**What you have to do**
Answer these questions using the text on vegan food and farm labor.
1. According to recent ILO estimates, close to how many children work in agriculture?
2. Which organization created the KnowTheChain project?
3. Who is the director of KnowTheChain?

**Extract to read**
Veganism can be an empowering and positive choice for many, and it has become increasingly popular during recent years. Its rejection of the animal industry has helped to fight the abuse that affects millions of animals in our world. The diet is also claimed to have a positive impact on both the environment and people’s health. But is it cruelty-free? No, not if you turn to the food industry as a whole.

By describing the production of all vegan food as free from suffering, one forgets an equally, if not more, important factor: the human aspect. Even though animals aren’t abused in the production of vegan food, humans often are. Food supply chains and the agriculture industry is marked by the common presence of forced labor, exploitation of workers, hazardous and extreme working conditions, child labor, lack of labor rights protecting agricultural workers and extremely low wages.

Social protection systems such as national regulations and insurance schemes do, in most countries, only cover some groups of agricultural workers; the rest remain unprotected. In rural areas, most agricultural workers lack formal contracts and work long hours for very low and unstable wages. In addition, recent estimates from ILO state that close to 110 million children, which corresponds to 71% of global child labor, work in agriculture.

A report from KnowTheChain, which is a large project created by Humanity United, has shown that popular food and beverage companies don’t do enough to address child and forced labor in their supply chains.

“Every day we eat and drink products tainted by forced labor,” said Kilian Moote, the director of KnowTheChain.

**Input data**
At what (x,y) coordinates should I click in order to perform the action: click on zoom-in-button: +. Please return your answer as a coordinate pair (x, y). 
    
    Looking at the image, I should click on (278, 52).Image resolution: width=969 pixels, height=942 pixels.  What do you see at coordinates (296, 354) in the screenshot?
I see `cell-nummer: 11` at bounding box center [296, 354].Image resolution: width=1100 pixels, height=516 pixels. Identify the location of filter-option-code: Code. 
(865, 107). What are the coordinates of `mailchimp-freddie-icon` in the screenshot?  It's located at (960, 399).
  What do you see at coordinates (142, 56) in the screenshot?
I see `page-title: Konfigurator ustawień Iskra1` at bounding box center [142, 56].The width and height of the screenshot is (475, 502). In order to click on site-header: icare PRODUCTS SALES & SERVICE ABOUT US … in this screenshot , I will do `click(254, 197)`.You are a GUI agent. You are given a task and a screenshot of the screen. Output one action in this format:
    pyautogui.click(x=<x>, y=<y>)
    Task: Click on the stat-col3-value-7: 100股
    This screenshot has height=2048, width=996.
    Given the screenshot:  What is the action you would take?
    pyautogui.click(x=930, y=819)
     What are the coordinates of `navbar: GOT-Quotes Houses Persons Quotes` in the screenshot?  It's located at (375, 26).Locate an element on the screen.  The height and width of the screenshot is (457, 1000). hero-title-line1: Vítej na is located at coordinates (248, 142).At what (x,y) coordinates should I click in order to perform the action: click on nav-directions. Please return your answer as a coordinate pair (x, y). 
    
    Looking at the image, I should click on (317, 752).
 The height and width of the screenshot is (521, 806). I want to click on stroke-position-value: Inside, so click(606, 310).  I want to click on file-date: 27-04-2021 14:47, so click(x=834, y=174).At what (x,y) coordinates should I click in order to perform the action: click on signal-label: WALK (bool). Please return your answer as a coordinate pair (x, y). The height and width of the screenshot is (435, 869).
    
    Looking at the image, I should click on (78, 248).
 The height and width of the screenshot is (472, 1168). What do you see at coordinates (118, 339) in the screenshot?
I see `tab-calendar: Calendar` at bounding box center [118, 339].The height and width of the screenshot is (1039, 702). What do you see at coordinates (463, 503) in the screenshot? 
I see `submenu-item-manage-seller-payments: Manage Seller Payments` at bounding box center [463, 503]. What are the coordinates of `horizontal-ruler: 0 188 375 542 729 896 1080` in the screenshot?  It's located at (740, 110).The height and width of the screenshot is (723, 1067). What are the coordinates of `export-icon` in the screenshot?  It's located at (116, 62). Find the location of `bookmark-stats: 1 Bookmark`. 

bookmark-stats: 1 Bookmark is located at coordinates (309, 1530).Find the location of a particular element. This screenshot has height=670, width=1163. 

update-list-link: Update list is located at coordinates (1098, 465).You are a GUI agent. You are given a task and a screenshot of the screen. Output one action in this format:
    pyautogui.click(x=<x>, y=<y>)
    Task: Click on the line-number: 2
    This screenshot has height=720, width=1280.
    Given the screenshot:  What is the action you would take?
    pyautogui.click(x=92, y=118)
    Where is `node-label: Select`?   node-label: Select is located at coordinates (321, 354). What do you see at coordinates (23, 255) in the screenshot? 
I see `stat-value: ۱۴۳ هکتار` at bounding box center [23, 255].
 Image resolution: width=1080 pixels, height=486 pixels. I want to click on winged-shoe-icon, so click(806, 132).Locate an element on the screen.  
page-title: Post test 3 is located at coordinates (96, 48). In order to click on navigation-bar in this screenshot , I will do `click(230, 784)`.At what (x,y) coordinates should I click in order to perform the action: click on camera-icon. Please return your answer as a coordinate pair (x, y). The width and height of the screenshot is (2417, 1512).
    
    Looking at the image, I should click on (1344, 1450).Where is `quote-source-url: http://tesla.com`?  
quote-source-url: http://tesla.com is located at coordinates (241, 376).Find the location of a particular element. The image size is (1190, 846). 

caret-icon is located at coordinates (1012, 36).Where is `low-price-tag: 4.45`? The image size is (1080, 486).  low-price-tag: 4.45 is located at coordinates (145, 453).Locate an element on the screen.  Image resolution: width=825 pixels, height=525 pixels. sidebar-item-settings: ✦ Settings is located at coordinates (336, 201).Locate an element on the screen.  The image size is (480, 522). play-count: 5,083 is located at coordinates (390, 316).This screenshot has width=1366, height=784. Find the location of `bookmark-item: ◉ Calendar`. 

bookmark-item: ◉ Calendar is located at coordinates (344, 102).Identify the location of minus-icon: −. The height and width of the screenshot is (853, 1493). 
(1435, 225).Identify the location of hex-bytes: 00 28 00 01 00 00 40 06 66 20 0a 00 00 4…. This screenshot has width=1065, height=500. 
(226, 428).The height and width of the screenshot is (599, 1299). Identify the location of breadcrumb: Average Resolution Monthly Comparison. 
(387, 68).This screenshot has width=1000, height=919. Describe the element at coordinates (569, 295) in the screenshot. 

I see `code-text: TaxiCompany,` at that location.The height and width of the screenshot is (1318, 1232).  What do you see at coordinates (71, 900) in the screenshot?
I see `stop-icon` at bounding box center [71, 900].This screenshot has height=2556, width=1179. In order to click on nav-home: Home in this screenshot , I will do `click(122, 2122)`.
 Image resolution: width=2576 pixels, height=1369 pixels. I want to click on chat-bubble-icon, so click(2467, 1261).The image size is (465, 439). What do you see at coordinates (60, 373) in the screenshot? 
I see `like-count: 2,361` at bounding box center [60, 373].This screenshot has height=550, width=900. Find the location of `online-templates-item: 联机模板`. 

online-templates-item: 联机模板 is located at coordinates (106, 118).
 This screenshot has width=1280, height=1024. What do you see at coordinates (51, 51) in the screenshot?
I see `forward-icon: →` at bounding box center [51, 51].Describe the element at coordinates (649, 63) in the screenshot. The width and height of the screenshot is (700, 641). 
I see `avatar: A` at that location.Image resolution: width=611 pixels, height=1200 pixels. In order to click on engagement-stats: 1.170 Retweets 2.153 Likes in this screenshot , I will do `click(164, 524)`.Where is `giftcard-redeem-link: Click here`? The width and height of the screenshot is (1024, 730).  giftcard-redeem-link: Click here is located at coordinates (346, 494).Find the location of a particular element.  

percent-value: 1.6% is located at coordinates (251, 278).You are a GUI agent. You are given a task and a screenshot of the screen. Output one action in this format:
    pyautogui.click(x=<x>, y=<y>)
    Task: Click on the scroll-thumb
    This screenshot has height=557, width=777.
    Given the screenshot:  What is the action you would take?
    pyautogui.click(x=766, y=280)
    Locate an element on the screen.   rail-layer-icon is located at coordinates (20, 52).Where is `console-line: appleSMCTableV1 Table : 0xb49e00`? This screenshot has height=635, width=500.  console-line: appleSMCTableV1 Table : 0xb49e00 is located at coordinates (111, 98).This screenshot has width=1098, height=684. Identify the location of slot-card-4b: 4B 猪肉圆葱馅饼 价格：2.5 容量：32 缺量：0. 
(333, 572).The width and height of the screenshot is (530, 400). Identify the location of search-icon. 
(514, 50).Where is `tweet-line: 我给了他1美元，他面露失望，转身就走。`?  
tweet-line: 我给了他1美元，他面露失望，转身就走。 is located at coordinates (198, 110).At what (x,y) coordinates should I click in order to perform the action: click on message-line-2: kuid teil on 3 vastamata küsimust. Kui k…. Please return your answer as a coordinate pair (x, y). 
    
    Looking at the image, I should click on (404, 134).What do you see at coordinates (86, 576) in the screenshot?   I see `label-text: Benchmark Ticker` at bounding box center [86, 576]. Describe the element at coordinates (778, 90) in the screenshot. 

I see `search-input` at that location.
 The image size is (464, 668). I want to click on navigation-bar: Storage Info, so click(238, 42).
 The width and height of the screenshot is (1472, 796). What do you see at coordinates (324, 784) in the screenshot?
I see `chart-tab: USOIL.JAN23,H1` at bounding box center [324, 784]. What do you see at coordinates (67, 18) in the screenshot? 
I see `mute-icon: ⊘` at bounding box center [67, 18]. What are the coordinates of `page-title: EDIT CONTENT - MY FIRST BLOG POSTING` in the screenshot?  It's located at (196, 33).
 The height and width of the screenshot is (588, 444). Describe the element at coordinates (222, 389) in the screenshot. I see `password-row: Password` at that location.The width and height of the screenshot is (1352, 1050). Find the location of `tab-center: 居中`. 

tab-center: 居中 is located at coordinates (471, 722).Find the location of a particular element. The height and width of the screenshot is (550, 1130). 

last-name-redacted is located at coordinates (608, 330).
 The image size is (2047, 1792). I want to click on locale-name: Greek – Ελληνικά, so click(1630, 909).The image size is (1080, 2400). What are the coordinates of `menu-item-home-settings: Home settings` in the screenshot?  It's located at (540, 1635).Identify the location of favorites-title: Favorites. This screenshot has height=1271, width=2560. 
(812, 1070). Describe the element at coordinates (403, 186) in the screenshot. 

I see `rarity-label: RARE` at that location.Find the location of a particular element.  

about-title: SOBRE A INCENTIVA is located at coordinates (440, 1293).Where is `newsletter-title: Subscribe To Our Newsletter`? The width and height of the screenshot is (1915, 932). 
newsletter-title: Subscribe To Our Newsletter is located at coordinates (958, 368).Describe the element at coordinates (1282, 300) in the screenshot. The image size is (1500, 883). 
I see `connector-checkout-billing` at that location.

**Task answer**
1. Close to 110 million children, or 71% of global child labor.
2. Humanity United.
3. Kilian Moote.